But two principles of interpretation or of trust administration impinge on the language: First, in allocating assets in kind, a fiduciary as a general rule is to take them at their values as at the time of distribution and ordinarily at their then market values. See Boston Safe Deposit & Trust Co. v. Stone, 348 Mass. 345 , 350 (1965); Restatement (Second) of Trusts Section 347, Comment h (1959); 4 A. Scott, Trusts Sections 347, 347.6-347.7 (3d ed. 1967). Second, despite wording in a dispositive instrument which seemingly empowers the fiduciary to be fanciful or arbitrary in making valuations, he is held by the law to the exercise of an honest, objective judgment, which in practice will mean a reasonable judgment corresponding to reality, and in the case of traded-in properties will doubtless mean a judgment in terms of market values. See Boston Safe Deposit & Trust Co. v. Stone, supra at 350-353; 4 A. Scott, supra, Section 347.4, at 2759; Restatement, supra. Cf. Old Colony Trust Co. v. Silliman, 352 Mass. 6 , 9-10 (1967).
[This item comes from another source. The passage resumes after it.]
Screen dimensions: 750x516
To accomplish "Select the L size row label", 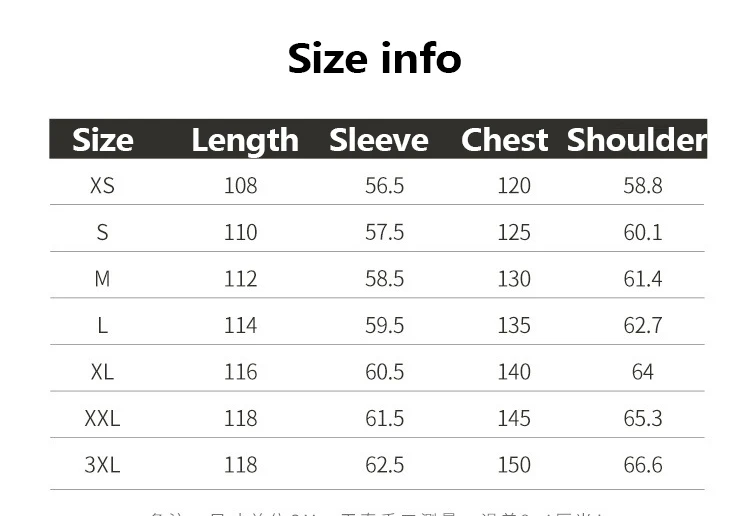I will (x=102, y=325).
Any doubt on these matters is cancelled by some pointed language of paragraphs III C and VIII J still to be quoted. The former paragraph ends with the words, "In no event shall any property or interest be allocated to this bequest of the residue of my estate which is a `terminable interest' (as provided in Section 2056(5) [now Section 2056 (b) (1)] of the Internal Revenue Code or any successor Statute)." The latter paragraph states, "J. Subject to the limitation contained in Paragraph III C. with respect to the assets to be
allocated to Share #1, to make any division or distribution," etc. Although these quoted clauses are not artful, they do bespeak an intent to avoid any interpretation that would jeopardize the marital deduction. Hence we are reinforced in the conclusion that the executors here were bound to value the assets passing to the share No. 1 trust at fair market value as at the time of distribution. The proposition that interpretation of the dispositive instrument may be influenced or weighted by a consideration of the testator's tax intentions [Note 13] has been developed in our series of cases beginning with Mazzola v. Myers, 363 Mass. 625 (1973), and continuing through First Nat'l Bank v. First Nat'l Bank, 375 Mass. 121 (1978). [Note 14] The thought is expressed in Putnam v. Putnam, 366 Mass. 261 , 271 (1974), as follows: "It would be a rare case in which a conflict of terms or an ambiguity in a will should be resolved by attributing to the testator an intention which as a practical matter is likely to benefit the taxing authorities and no one else... If[the testator's primary] intention can be discerned from the will, using normal principles of construction, it should not be thwarted by placing legalistic overreliance on an omission of counsel in dealing with a subject of such complexity."
There remains the question whether, in respect to the allocation of assets to share No. 1, the will indicates an election of either the "minimum value" or "ratable sharing" alternative -- an election to pass to that share properties having an aggregate value not less than the amount specified in paragraph III C (an amount equal to 50% of the adjusted gross estate for Federal estate tax
purposes), or to pass to that share properties with a value fairly representative of appreciation or depreciation of all assets available for distribution thereto. We think the statement of the amount of the trust appearing in paragraph III C is itself an election of the first alternative. Choice of the second would tend to convert what to all appearances was a pecuniary bequest into a bequest of a fractional share. [Note 15] Were there no indication in the instrument of any difference of character or purpose as between shares Nos. 1 and 2, a rule of equity would suggest that
both trusts should suffer and enjoy on an even basis market depreciations and appreciations (see Old Colony Trust Co. v. Silliman, supra at 10; Boston Safe Deposit & Trust Co. v. Stone, supra at 350), but that rule bends to contrary intention (see New England Merchants Nat'l Bank v. Koufman, 363 Mass. 454 , 460-461 ; Fitts v. Powell, 307 Mass. 449 , 454 ; Heaton v. Bartlett, 87 N.H. 357, 365 ). This intention we find expressed in the very terms of the marital deduction bequest.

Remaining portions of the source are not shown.